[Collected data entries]
*** Block opens ***

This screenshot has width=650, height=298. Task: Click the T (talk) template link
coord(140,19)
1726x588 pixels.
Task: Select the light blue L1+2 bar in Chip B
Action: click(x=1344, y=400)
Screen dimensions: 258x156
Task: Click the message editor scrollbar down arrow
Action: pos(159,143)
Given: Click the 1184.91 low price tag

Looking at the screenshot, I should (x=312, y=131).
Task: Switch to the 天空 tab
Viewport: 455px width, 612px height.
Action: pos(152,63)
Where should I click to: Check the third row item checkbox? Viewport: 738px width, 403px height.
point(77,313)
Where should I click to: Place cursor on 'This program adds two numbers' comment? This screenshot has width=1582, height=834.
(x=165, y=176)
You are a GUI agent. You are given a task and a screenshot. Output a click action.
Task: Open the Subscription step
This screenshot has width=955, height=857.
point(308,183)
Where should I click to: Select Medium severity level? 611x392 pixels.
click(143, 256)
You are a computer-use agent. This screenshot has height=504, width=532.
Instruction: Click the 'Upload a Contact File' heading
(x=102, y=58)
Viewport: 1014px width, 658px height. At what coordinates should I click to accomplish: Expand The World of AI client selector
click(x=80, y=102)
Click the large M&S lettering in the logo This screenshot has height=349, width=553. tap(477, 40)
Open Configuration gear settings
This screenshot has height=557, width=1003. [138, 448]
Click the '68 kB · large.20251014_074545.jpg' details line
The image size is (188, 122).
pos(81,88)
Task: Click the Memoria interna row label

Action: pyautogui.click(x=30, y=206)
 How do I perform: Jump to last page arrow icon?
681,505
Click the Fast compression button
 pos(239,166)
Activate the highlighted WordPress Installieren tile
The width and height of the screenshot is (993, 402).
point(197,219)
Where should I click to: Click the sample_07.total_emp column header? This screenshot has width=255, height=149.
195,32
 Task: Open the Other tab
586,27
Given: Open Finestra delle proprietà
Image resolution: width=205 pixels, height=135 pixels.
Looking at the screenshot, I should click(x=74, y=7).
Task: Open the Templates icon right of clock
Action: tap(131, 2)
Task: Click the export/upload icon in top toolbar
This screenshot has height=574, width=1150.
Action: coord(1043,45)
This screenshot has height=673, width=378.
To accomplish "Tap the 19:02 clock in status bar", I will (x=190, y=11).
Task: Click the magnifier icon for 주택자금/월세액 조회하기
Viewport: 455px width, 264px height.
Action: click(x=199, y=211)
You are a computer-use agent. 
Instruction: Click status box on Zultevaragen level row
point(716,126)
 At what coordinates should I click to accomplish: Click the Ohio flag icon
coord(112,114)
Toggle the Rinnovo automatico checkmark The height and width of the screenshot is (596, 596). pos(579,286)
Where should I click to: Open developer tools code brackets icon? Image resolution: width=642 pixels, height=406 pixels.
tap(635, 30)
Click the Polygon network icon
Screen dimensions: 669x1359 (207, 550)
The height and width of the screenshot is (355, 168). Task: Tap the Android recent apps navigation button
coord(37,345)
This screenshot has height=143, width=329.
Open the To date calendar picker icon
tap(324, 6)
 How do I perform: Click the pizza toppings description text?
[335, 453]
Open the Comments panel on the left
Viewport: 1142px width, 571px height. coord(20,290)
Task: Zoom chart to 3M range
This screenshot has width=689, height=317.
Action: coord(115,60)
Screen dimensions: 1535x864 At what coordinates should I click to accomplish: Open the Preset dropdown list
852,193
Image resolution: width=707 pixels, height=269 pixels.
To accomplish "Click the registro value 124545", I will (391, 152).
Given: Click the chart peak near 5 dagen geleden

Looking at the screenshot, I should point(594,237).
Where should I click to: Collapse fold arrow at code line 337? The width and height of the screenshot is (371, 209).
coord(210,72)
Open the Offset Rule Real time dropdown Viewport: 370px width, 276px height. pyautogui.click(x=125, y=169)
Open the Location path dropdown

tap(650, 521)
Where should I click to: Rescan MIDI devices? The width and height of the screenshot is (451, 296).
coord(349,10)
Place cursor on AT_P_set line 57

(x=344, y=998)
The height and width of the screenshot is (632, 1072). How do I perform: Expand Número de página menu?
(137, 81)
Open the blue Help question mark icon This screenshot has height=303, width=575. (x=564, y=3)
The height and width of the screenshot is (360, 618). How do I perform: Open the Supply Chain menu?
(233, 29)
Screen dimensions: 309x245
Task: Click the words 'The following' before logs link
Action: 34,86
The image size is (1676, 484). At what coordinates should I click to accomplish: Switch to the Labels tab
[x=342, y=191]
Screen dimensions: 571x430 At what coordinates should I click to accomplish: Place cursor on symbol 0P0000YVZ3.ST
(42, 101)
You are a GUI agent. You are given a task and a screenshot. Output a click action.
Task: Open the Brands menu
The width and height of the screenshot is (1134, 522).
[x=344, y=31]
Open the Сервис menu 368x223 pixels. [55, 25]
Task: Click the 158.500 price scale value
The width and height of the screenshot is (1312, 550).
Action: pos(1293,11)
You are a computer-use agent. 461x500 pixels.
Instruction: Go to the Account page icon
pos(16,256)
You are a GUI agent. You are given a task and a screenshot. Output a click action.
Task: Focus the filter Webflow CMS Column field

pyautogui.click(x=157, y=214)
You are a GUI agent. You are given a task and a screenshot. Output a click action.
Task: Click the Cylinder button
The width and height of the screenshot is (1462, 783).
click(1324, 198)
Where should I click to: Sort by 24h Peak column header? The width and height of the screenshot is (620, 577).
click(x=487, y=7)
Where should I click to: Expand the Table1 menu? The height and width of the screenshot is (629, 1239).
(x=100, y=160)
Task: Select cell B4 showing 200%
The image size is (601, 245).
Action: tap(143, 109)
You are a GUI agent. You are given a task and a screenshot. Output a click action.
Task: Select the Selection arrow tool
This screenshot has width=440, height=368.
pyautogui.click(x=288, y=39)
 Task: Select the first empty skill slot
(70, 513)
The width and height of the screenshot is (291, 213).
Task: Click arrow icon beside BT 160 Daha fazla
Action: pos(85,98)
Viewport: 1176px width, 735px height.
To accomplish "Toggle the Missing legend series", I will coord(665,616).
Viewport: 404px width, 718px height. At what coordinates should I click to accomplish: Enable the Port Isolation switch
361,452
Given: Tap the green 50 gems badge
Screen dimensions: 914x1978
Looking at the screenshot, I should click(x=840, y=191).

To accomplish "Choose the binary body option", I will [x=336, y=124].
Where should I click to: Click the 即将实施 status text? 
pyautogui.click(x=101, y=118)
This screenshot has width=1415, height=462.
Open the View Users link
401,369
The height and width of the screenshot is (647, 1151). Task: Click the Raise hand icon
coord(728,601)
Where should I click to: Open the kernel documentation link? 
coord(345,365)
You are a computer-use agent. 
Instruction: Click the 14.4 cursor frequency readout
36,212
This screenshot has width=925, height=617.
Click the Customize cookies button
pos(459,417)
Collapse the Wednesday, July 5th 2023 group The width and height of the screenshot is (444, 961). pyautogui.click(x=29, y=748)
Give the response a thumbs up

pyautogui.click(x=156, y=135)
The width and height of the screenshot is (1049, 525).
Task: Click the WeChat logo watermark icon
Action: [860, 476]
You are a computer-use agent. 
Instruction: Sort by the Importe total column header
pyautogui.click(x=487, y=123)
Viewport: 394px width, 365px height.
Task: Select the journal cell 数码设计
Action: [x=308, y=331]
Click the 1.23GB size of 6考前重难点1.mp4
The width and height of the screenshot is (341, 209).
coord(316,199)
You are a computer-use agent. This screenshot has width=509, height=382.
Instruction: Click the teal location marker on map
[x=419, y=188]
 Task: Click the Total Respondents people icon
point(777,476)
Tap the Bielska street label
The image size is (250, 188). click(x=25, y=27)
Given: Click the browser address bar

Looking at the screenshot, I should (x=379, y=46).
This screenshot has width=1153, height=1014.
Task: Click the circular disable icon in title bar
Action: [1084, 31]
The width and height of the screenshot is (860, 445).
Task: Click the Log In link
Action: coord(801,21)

*** Block closes ***

[EXERCISE DETAILS] Using the records above, repeat exactly the lines from the first one through the line with "Task: Click the export/upload".

[FINISHED TASK]
This screenshot has width=650, height=298. Task: Click the T (talk) template link
coord(140,19)
1726x588 pixels.
Task: Select the light blue L1+2 bar in Chip B
Action: click(x=1344, y=400)
Screen dimensions: 258x156
Task: Click the message editor scrollbar down arrow
Action: pos(159,143)
Given: Click the 1184.91 low price tag

Looking at the screenshot, I should (x=312, y=131).
Task: Switch to the 天空 tab
Viewport: 455px width, 612px height.
Action: pos(152,63)
Where should I click to: Check the third row item checkbox? Viewport: 738px width, 403px height.
point(77,313)
Where should I click to: Place cursor on 'This program adds two numbers' comment? This screenshot has width=1582, height=834.
(x=165, y=176)
You are a GUI agent. You are given a task and a screenshot. Output a click action.
Task: Open the Subscription step
This screenshot has width=955, height=857.
point(308,183)
Where should I click to: Select Medium severity level? 611x392 pixels.
click(143, 256)
You are a computer-use agent. This screenshot has height=504, width=532.
Instruction: Click the 'Upload a Contact File' heading
(x=102, y=58)
Viewport: 1014px width, 658px height. At what coordinates should I click to accomplish: Expand The World of AI client selector
click(x=80, y=102)
Click the large M&S lettering in the logo This screenshot has height=349, width=553. tap(477, 40)
Open Configuration gear settings
This screenshot has height=557, width=1003. [138, 448]
Click the '68 kB · large.20251014_074545.jpg' details line
The image size is (188, 122).
pos(81,88)
Task: Click the Memoria interna row label

Action: pyautogui.click(x=30, y=206)
 How do I perform: Jump to last page arrow icon?
681,505
Click the Fast compression button
 pos(239,166)
Activate the highlighted WordPress Installieren tile
The width and height of the screenshot is (993, 402).
point(197,219)
Where should I click to: Click the sample_07.total_emp column header? This screenshot has width=255, height=149.
195,32
 Task: Open the Other tab
586,27
Given: Open Finestra delle proprietà
Image resolution: width=205 pixels, height=135 pixels.
Looking at the screenshot, I should click(x=74, y=7).
Task: Open the Templates icon right of clock
Action: tap(131, 2)
Task: Click the export/upload icon in top toolbar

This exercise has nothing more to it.